When I talked with Mateen about how he managed to attract women to the app in its early days, he didn’t mention Wolfe. A February GQ profile of Tinder identifies only Mateen, Tinder CEO Sean Rad, and app engineer Jonathan Badeen as the company’s co-founders. Wolfe, meanwhile, is painted as something of a sorority whisperer, the 24-year-old woman tasked with signing up “hot sorority girls” for the service, then enticing men with their alluring photos. But in the suit, Wolfe argues that she was integral to Tinder’s success from its infancy. She says she “aggressively” lobbied Rad to “shift the focus of the group” away from mobile commerce app Cardify and onto its dating platform, coined the name Tinder, and cooked up the initial marketing plan for shopping the app to communities of high-status college students. By late 2012, Wolfe says, she was acknowledged as a co-founder in internal company meetings and communications, and “routinely held out as the face of the company” to mine “positive press” for the app.

It was around then that Mateen joined Tinder as its CMO and as Wolfe’s direct supervisor. Soon, the suit says, Mateen began pursuing a romantic relationship with Wolfe; when their relationship turned rocky, Wolfe says that she had to contend with both sexual harassment from Mateen and belittling behavior from Rad. Mateen, Wolfe says, called her a “whore,” a “gold digger,” and a “disease” at a company party, threatened to fire her if she didn’t continue a romantic relationship with him, and routinely sexually harassed her on the clock. After reporting the behavior to Rad, Wolfe says that she was told it was her job to “keep Justin calm.”

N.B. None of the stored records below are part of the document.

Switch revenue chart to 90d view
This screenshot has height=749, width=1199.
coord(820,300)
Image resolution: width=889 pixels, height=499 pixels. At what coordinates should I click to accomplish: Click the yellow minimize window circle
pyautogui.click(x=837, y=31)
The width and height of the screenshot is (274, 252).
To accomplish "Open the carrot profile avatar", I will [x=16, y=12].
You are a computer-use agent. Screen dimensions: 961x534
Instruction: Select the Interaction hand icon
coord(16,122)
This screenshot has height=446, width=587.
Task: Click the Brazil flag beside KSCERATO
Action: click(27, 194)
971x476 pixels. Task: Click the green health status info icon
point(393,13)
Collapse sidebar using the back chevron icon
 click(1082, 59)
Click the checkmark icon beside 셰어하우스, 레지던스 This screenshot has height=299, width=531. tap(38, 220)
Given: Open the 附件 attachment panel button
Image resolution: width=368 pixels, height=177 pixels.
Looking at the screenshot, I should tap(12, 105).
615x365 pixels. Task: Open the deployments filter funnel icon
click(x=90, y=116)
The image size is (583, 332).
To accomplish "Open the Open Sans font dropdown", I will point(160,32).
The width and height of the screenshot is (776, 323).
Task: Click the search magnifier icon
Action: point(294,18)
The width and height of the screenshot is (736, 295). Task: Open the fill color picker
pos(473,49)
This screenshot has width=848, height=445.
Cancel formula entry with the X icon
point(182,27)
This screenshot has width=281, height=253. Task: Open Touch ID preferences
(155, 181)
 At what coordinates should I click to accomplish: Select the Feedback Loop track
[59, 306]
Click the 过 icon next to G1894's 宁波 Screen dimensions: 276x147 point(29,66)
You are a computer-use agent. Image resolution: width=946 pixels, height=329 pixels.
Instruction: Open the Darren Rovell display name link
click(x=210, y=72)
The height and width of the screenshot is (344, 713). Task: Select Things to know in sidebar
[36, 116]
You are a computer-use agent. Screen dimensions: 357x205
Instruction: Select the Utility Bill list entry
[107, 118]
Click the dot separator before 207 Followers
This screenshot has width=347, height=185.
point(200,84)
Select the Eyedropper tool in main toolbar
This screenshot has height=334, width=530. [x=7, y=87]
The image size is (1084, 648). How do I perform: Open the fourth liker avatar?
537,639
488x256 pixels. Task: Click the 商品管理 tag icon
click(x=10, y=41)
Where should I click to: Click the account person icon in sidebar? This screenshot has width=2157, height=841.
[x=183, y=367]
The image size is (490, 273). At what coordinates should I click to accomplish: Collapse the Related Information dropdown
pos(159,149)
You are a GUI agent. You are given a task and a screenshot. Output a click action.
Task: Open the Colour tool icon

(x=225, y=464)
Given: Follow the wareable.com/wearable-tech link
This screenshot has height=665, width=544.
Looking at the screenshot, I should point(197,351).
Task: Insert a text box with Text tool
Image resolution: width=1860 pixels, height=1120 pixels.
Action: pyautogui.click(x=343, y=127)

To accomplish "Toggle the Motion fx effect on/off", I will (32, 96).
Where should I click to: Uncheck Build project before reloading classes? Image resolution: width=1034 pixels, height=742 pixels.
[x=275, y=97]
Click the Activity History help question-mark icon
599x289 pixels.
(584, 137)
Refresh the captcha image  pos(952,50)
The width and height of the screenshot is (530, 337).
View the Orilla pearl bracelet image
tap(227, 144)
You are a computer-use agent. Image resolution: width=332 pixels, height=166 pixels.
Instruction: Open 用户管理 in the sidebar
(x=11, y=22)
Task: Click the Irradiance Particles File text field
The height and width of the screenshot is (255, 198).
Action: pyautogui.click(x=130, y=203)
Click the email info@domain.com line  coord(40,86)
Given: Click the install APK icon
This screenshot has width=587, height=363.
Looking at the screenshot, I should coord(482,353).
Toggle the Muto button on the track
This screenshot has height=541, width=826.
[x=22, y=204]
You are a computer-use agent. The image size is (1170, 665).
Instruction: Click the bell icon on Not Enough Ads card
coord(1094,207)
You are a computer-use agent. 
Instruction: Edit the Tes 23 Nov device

Meanwhile, when “Tinder-related articles appeared in more traditional business outlets, Wolfe’s name was often nowhere to be seen,” the suit claims. “When she would ask why only her name of the five founders was absent they would tell her ‘you’re a girl.’ They stated that they couldn’t include her name in the business press, because it ‘makes the company look like it was an accident.’ ” Worse, showcasing “a female co-founder of Tinder” looked “slutty,’” the suit claims Mateen told her. When one publication proposed a profile of Wolfe, the suit claims that Mateen said Wolfe was only interesting to journalists as a potential sex partner. Ultimately, Wolfe says, she was bullied into resigning from Tinder.

It’s funny: When I talked with Mateen this spring, I came away feeling like Tinder’s success among women had been a total fluke. Before Tinder, naysayers claimed that hookup apps would never find success among straight women. Then, all of a sudden, a group of guys came along and broke that barrier without seeming to consider the wants and needs of women at all. In light of Wolfe’s suit, it seems clear that Tinder’s success among women was no accident. A woman had been on the ground floor all along, until her work was diminished and covered up.

And Wolfe isn’t the only woman who’s seen her contributions to the tech world tokenized and then dismissed. When I interviewed a half-dozen women in the industry about male-dominated startup culture, they told me that they’re routinely tapped to provide a female perspective to an in-development app, but that the “opportunity” rarely comes with a share of the credit or the profit. “Every day I get several emails offering to do one of my least favorite things: ‘Pick my brain,’ ” tech consultant and entrepreneur Cindy Gallop told me. “I have to write back very nicely and explain that they can pay me to do that work.” One startup guy offered journalist Ann Friedman, who’s written at length about how apps can better appeal to female consumers, a consulting fee of $8 an hour.

Tech consultant Ashe Dryden told me a similar tale. “Upon telling [developers] that I’m happy to draw up a contract, I either don’t hear from them again, or they get upset because I’m ‘trying to profit off it,’ ” she says. Dryden is usually happy to provide her input for a fee, but “I’ve turned down clients because I feel they’re doing it more as a defense mechanism or to get a free pass from the community,” she says. “They don’t actually care about increasing diversity or creating a safer, more inclusive space.”

Male-dominated startups are beginning to realize that they need female partners and consumers in order to make a profit. But as the suit against Tinder shows, they’re still not too interested in sharing the wealth.